The Truth About HIPAA “Medical Hacks” and Denied Claims

By Devin Partida, Editor-in-Chief, ReHack.com
Twitter: @rehackmagazine

Medical professionals prioritize giving people high-quality care and ensuring those patients get paid for that treatment via successful insurance claims. When a person deals with too many denials, their insurance plan becomes largely useless. That’s because the company providing coverage rules that the treatment does not meet the specifications requiring them to pay.

Denied claims can become a patient’s worst nightmare, especially when the care they need is lifesaving, but so pricey they cannot afford it without insurance reimbursement.

It’s not surprising, then, that a “medical hack” started making the rounds on social media. It claimed that patients could go through a relatively simple process to circumvent claim denial notices.

What Does the Information Promise?
The medical hack centers on asking people to contact a Health Insurance Portability and Accountability Act (HIPAA) compliance/privacy officer. After getting in touch with that person, the hack instructs the patient to ask for the name and credentials of everyone who accessed the record. The social media post then claims that patients almost always get their denied claims reversed.

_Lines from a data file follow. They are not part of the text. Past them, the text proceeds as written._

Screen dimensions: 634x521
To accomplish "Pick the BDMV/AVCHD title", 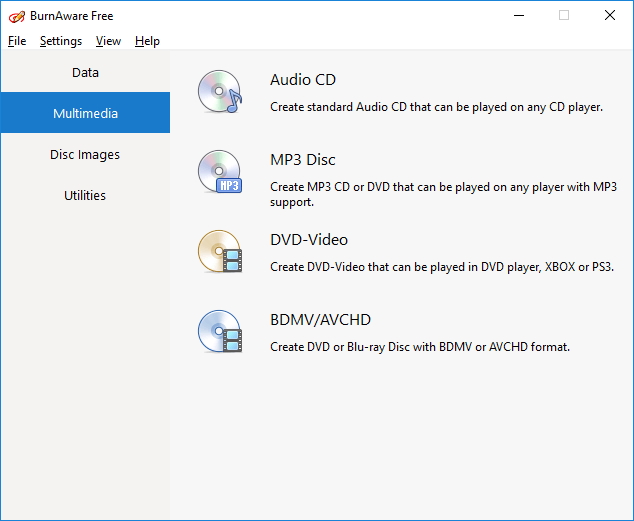I will (x=321, y=320).
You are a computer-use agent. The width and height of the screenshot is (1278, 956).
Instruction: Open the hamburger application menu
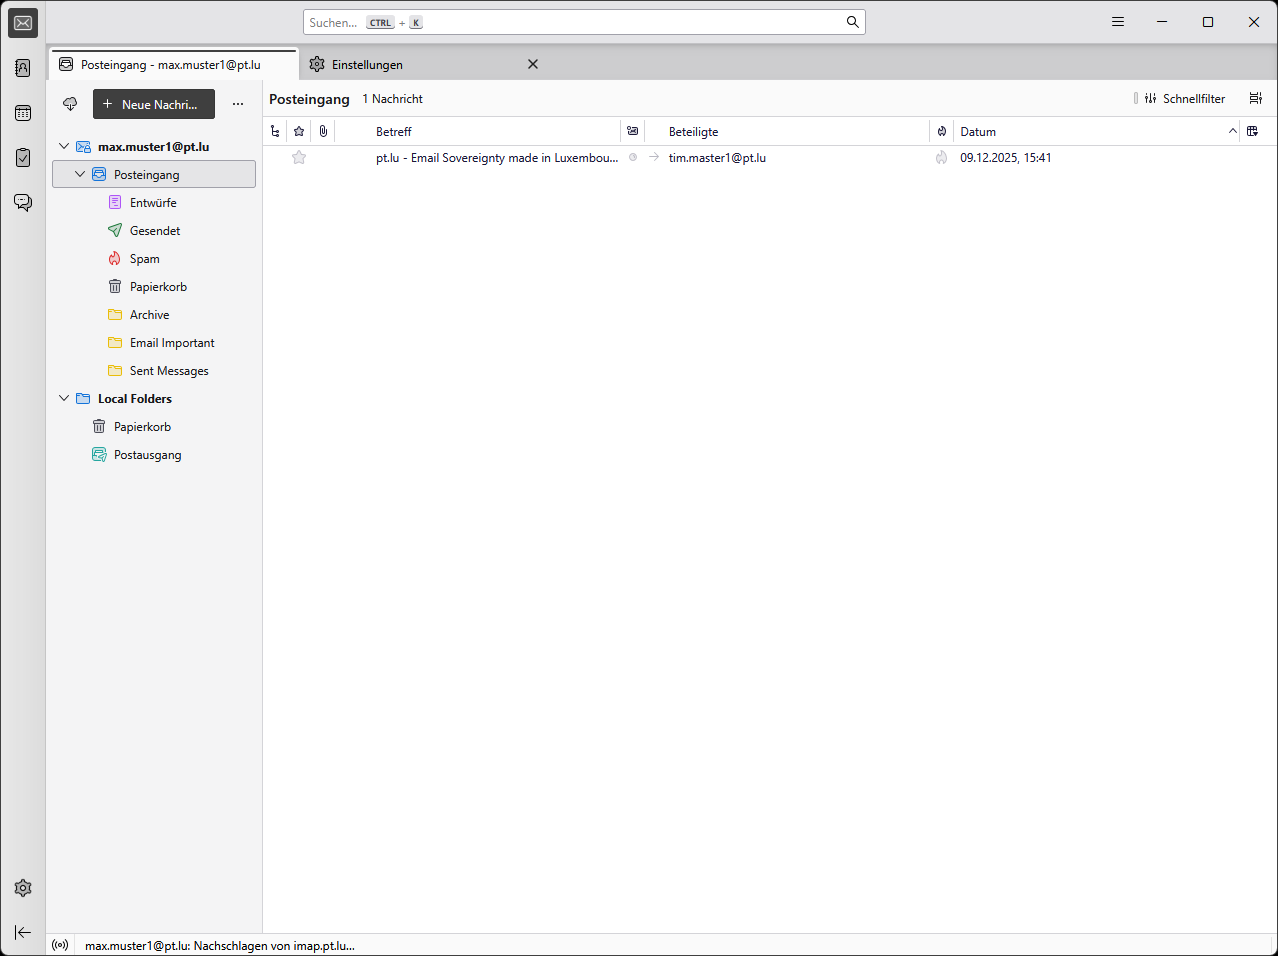click(x=1118, y=22)
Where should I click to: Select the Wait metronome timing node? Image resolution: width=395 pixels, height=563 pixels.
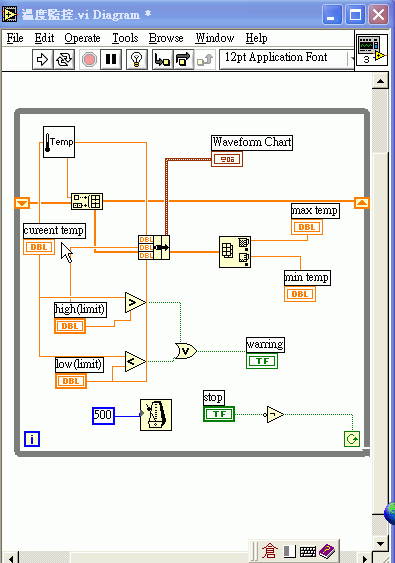pyautogui.click(x=156, y=415)
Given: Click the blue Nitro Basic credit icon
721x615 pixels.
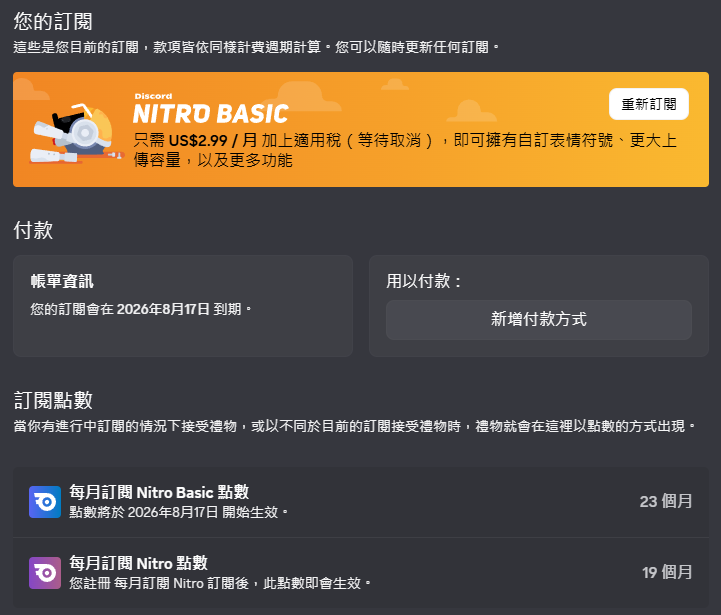Looking at the screenshot, I should [45, 502].
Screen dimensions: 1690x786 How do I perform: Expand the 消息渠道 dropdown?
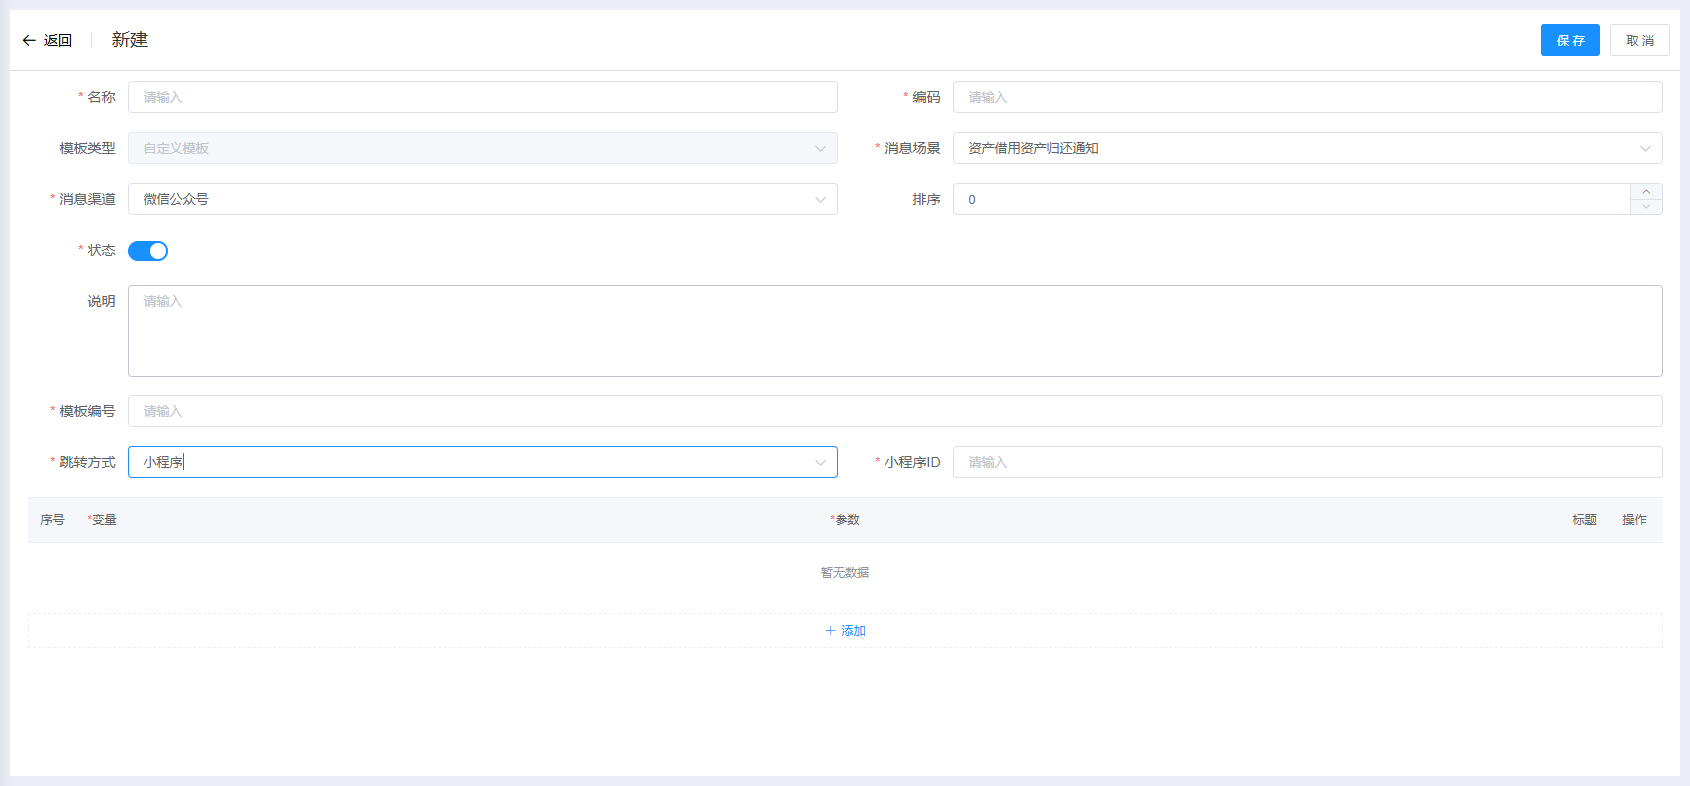[x=482, y=199]
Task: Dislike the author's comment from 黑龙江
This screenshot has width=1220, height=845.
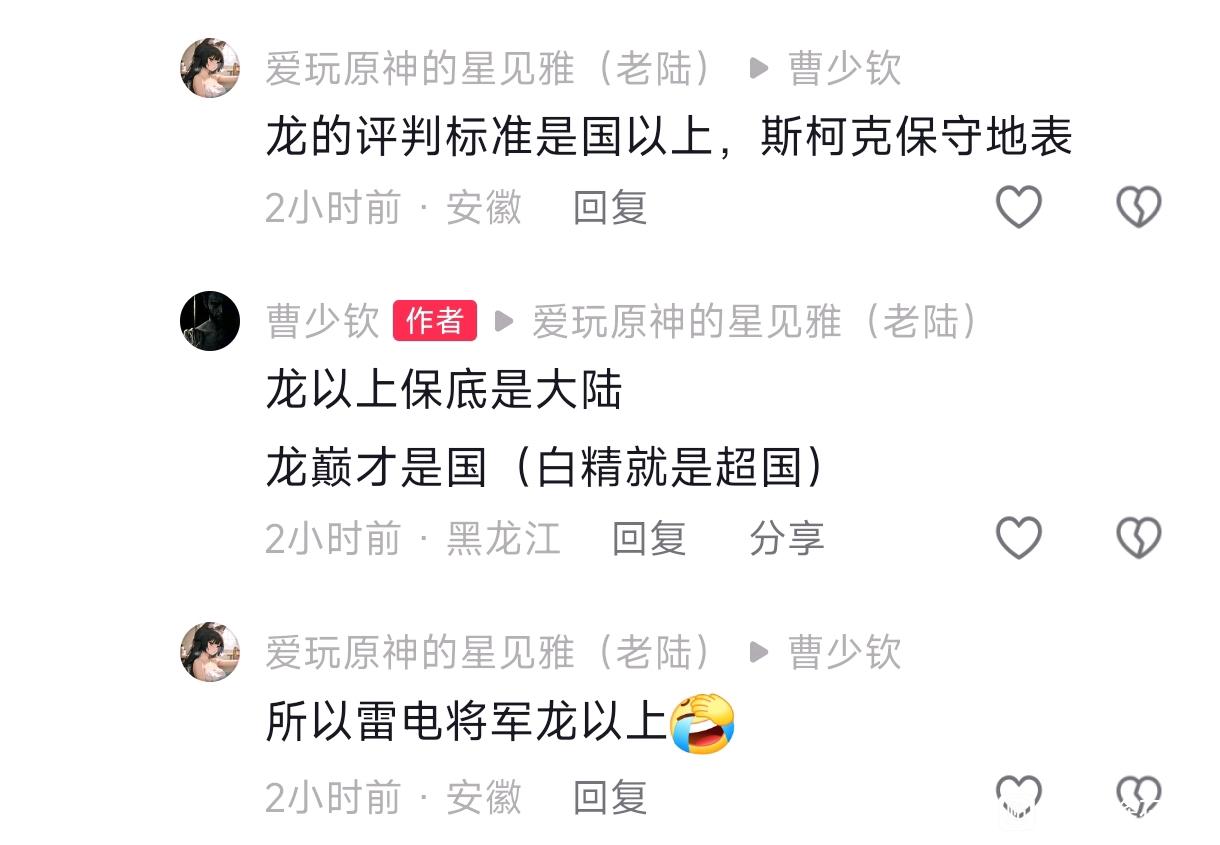Action: click(x=1139, y=538)
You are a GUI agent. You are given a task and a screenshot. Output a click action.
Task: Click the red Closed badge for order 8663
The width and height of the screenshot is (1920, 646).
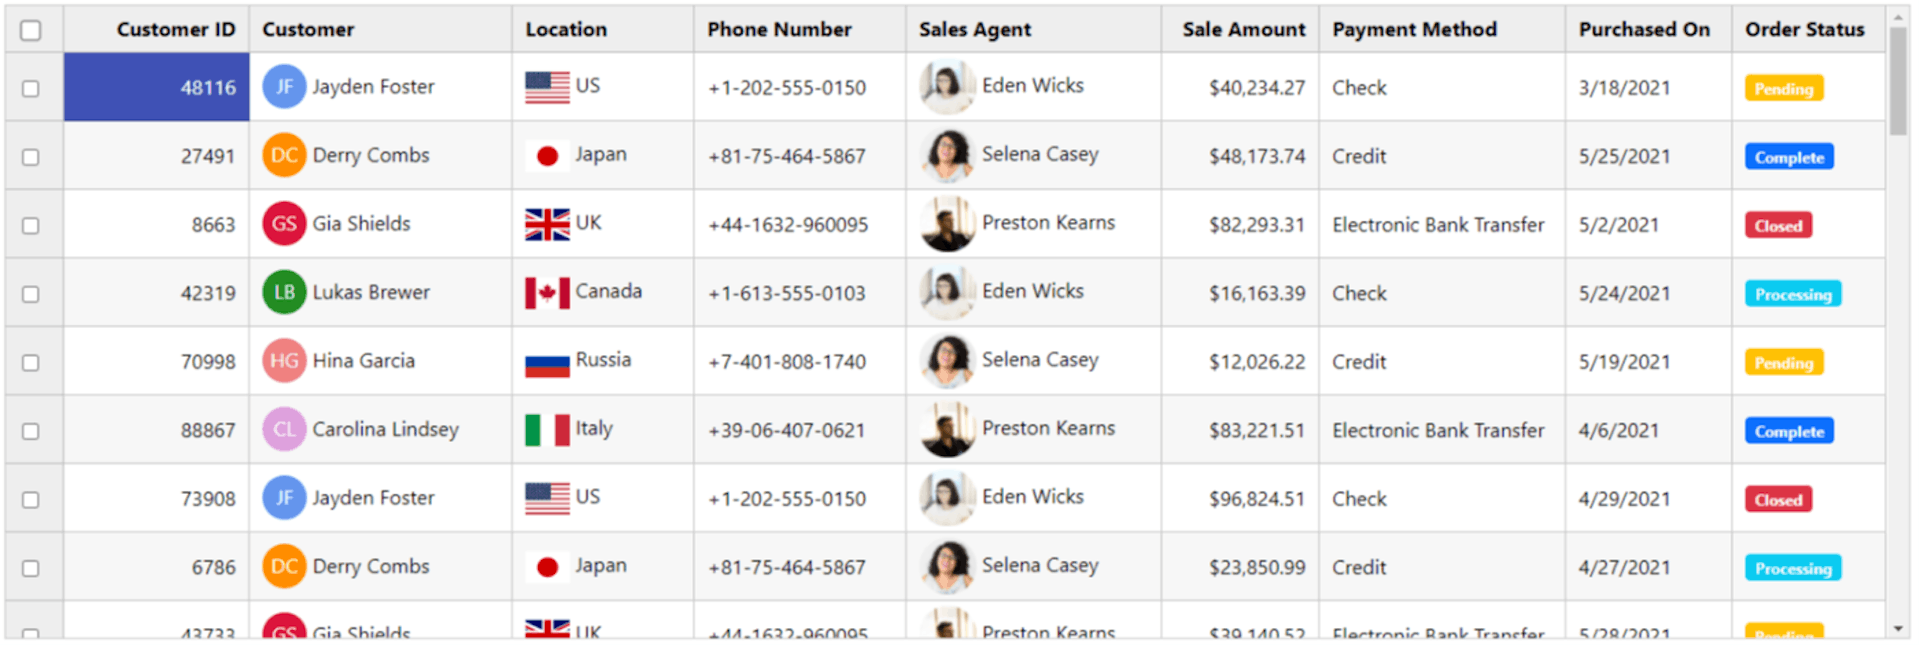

Why? Supposedly, the HIPAA compliance officer would rather reverse the original outcome than admit to the person contacting them that low-paid high-school graduates most often decide whether to approve care. The implication is that patients may think medical specialists have the final say with their claims, but the people who actually do didn’t achieve high levels of education.

What’s True?
Snopes picked apart this internet information to see where it stands. It classified the content as a mixture of truth and fiction. Firstly, although health care organizations are required to have people on hand to explain HIPAA details to patients, they do not have either of the job titles mentioned in the post.

Indeed, it is a person’s right to know who accessed their medical records. However, the individual who has those details does not have to provide the credentials of each party that saw the patient’s records. On a related note, research conducted by the Snopes team did not indicate that the person who makes claims decisions must have medical expertise.

The final step of the information in the widely circulated internet meme told readers they should treat that outcome as a HIPAA violation if they do not receive the requested details. It also listed the point of contact as the Office of Civil Rights. That is the correct place to report suspected HIPAA violations, but you should not expect a claims decision reversal to come about from making such allegations.

Another fact-checking site pointed out that it’s the Employee Retirement Income Security Act (ERISA) — not HIPAA — that allows people to request details about the parties that played roles in undesirable decisions about insurance claims. That tidbit emphasizes why internet users should not believe everything they read online. Information often sounds accurate but isn’t as reliable as you’d hope.

Reducing Denied Claims
Statistics indicate that of the $3 trillion worth of claims submitted in 2018, approximately $262 billion of them resulted in denials. Getting to the bottom of insurance claims not approved for payment is not a straightforward matter.

It starts by ensuring patients understand if providers fall in or outside of their insurance networks. Next, patients must provide accurate information when registering with various health care providers.

Facilities can also take a data-driven approach to determine the root causes of denials. Knowing those specifics can help medical staff members know where to make changes in their workflows to potentially reduce claim denials. For example, are coding errors to blame? Perhaps internal slowdowns make facilities miss filing deadlines too often. If so, they need to look at how to streamline their system or become more aware of time-sensitive aspects.

Increasing Health Information Literacy
It’s also worth pointing out that health misinformation is a global problem not restricted to one country or platform. The people who spread it don’t necessarily do so out of malice. Many want to help others. You’ve probably shared social media information without fact-checking it too.

It’s too labor-intensive to verify and write rebuttals to every incorrect piece of health information you find online. However, you can be a responsible member of the medical community by clarifying things when patients ask questions about what they saw on social media or elsewhere. Put yourself in their shoes and remember how easy it is to get overwhelmed by the health care system.

No Hidden Tricks
Part of the viral post dissected above asserts they “do not want you to know this.” The reality is that there are no secrets available for the select few who know about them to take advantage of. Decreasing denial rates for insurance claims is a multifaceted effort.